DH 2019 – Joey Stanley

At the Digital Humanities 2019 conference in Utrecht, the Netherlands, I presented with Bill Kretzschmar on ways to visualize a lot of phonetic data.

The Gazetteer of Southern Vowels

The first half of the presentation was essentially me showcasing the Gazetteer of Southern Vowels (or GSV), a website I created in Shiny to help visualize 1.3 million acoustic measurements from the Digital Archive of Southern Speech.The full web address is http://lap3.libs.uga.edu/ u/jstanley/vowelcharts/, but I’ve got a redirect at joeystanley.com/gsv that’s easier to type. In the talk I spend most of the time in the “Vowel Plot Comparison” tab (below) and show how you can interact with the data.

First, you can subset the data by demographic factors. The Speaker Selection tab has menu items for speakers’ sex, age, ethnicity, home state, social class, and a couple other variables. When you select one or more of these, the plot automatically updates to reflect that subset.

You can also subset the data by linguistic factors. In the Words tab, you’ll see that a list of stopwords is displayed and that those are excluded by default. You can add to or remove words from that stoplist, or switch it so display only those words (or some other set of words like numbers or colors).

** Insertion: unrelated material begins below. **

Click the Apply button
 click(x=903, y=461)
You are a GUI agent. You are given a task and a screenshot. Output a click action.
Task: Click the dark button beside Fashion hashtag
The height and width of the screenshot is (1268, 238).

In the Vowels tab, you’ve got a whole bunch of options. First, you can choose what vowel is being displayed, what kind of stress it can have, and what its phonetic environment is(based on following segment only). There are some methodological choices too, like ways of filtering and normalizing the data. You can also choose what transcription system is being used.

Then, there are ways for you to customize the plot. The Plot Style tab as four main options (points, ellipses, means, and words), that act independently with their own controls for size and opacity. So if you want means and ellipses but no dots, you can do that. If you want to display the words themselves, but in a small font and transparent, be my guest.

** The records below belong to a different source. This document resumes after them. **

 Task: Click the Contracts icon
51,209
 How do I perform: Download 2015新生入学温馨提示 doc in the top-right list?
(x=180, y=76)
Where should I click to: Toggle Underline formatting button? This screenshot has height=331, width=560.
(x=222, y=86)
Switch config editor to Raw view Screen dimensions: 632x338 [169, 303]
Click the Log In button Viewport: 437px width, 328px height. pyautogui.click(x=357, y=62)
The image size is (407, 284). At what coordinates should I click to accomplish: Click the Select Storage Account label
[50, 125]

The Plot Customization tab lets you change things like the zoom, axes, aspect ratio, and (some control over) colors. I’m hoping to add more options to this tab in the future. With these two tabs, I feel like you can make a lot of very different plots, all based on the same data, which is pretty cool.

Finally, the Download Options is the newest tab. You could always take a screenshot, but you’re limited to how your web browser displays the image and your computer’s screensize. In this tab, you can set the height, width, quality, and format, so you can make publication-quality images. In fact, the plots in this blog post were all created using this download button, so you can recreate them yourself!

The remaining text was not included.